# [TASK TO COMPLETE]
Write out every one of the rows below word for word, leaving out the pictures.

# [SUPPLIED MATERIAL]
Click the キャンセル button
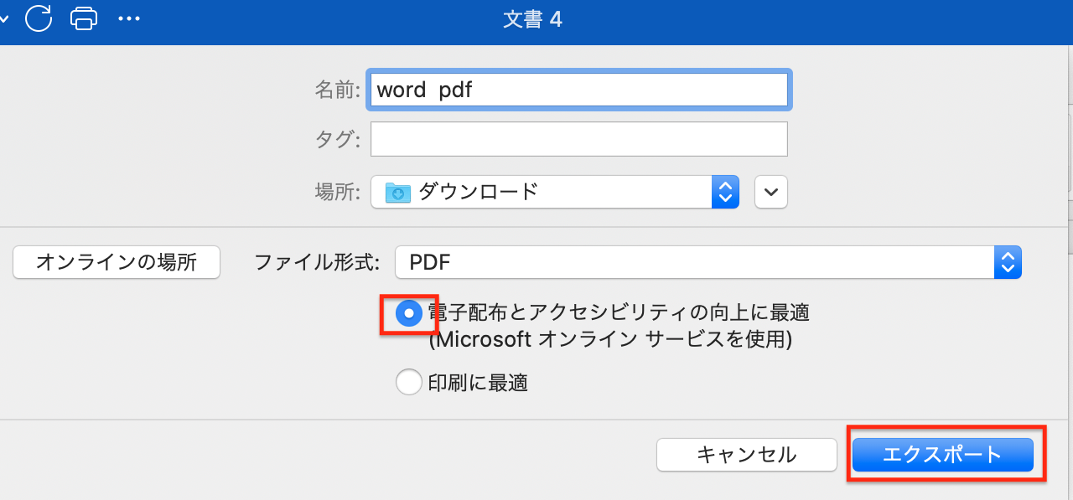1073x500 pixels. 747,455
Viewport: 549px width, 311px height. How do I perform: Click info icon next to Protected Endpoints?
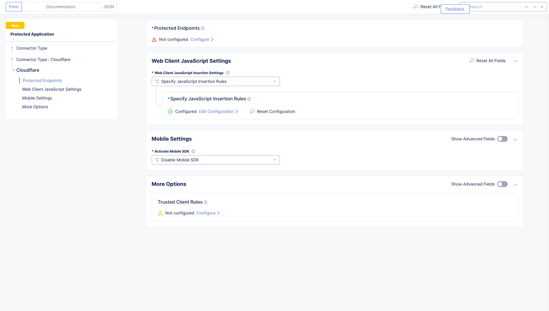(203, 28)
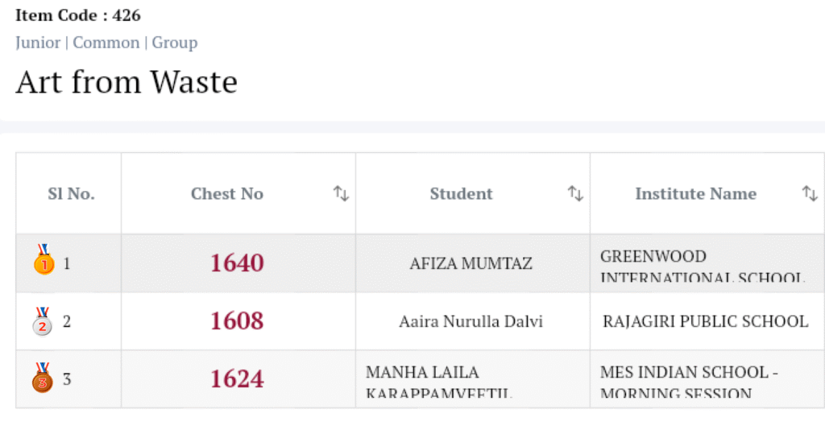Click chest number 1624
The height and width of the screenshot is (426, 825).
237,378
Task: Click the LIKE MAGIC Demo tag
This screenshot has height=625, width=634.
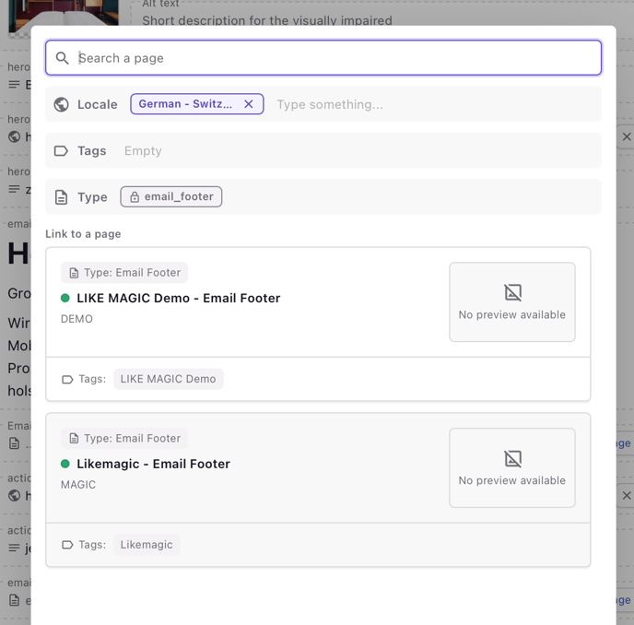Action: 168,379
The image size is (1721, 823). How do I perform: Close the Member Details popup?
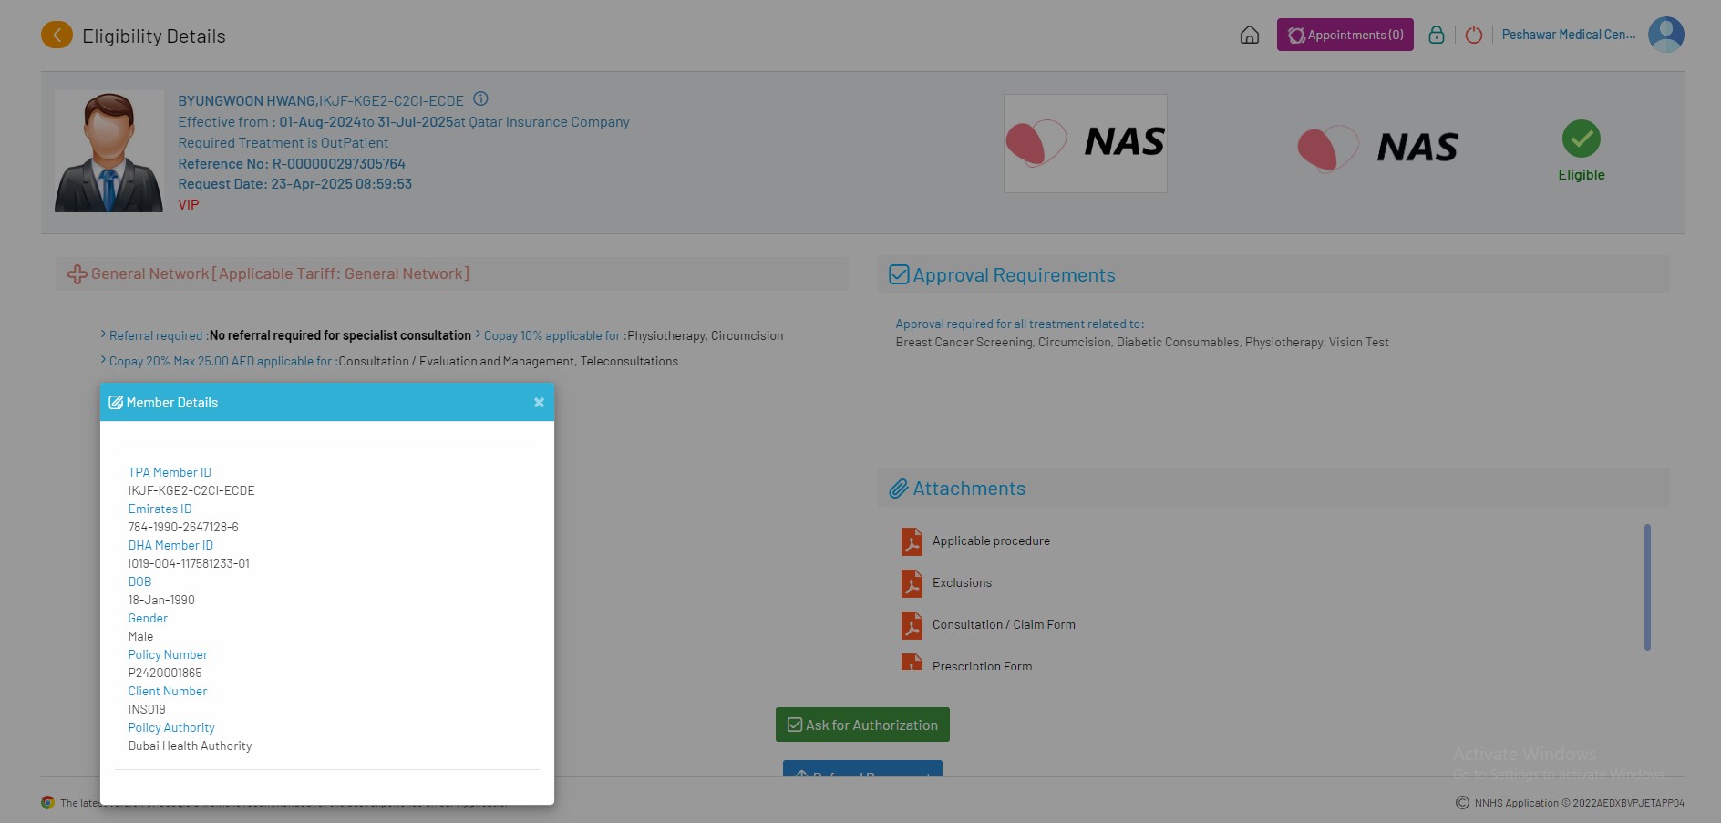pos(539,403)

# [TASK ANSWER]
Click the キャンセル button
1073x500 pixels. 747,455
Viewport: 549px width, 311px height. How do I perform: Click info icon next to Protected Endpoints?
(203, 28)
Click chest number 1624
The height and width of the screenshot is (426, 825).
237,378
Task: Click the LIKE MAGIC Demo tag
This screenshot has height=625, width=634.
Action: 168,379
The image size is (1721, 823). How do I perform: Close the Member Details popup?
pos(539,403)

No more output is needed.